▶ ASSIGNMENT: Set down all of the entries word for word, omitting the images they contain.

▶ GIVEN DATA:

• • •

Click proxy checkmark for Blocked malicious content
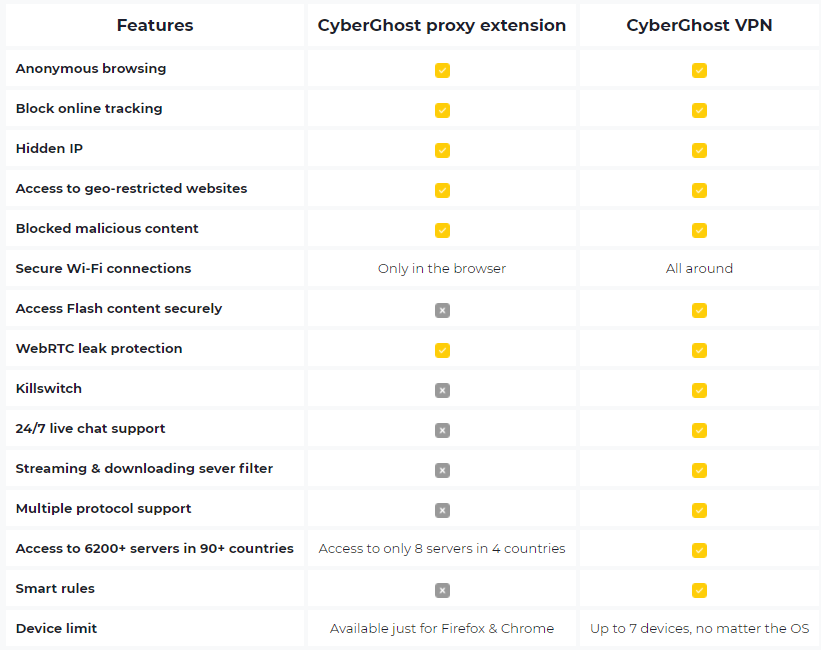 point(442,230)
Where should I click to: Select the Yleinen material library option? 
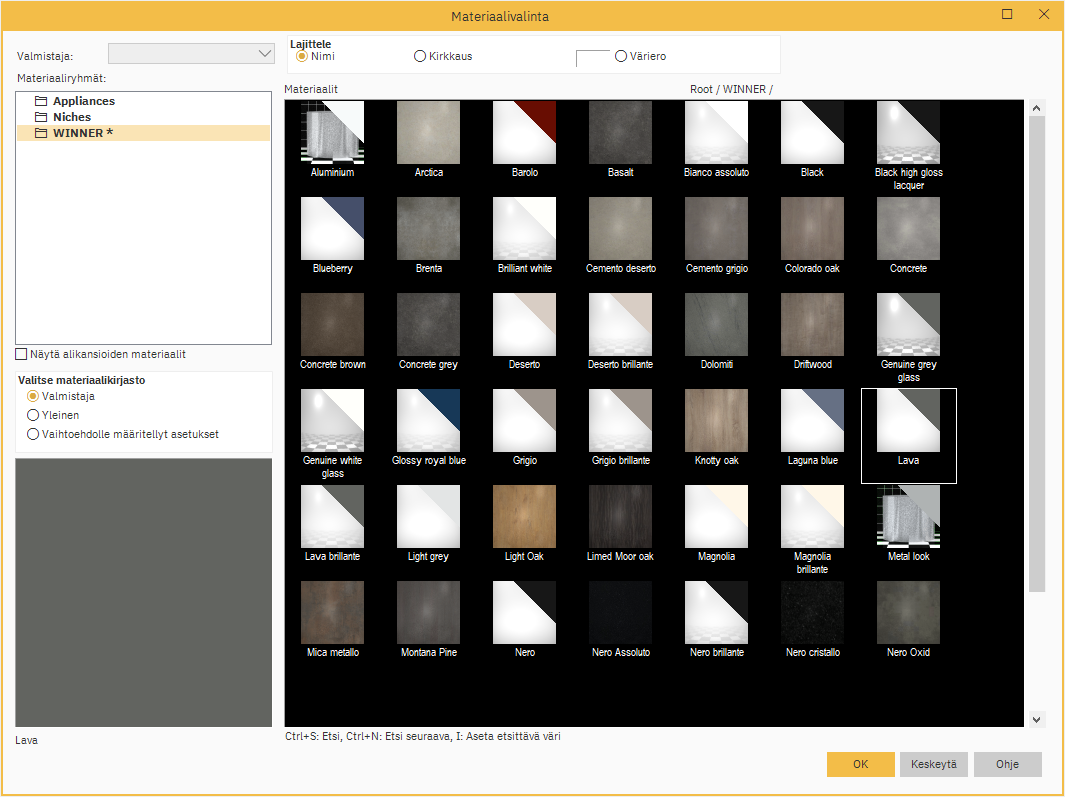point(34,415)
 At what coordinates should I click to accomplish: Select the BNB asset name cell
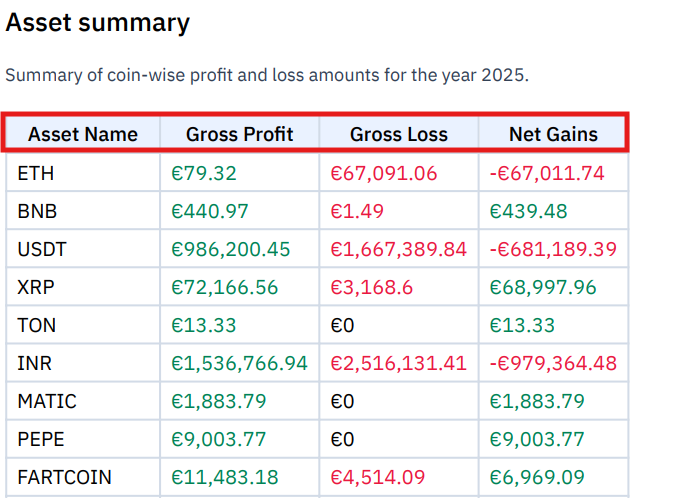pos(37,211)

• • •

▶ TASK RESPONSE:
Click proxy checkmark for Blocked malicious content
 point(442,230)
Where should I click to: Select the Yleinen material library option? 
point(34,415)
 At what coordinates should I click to accomplish: Select the BNB asset name cell
pos(37,211)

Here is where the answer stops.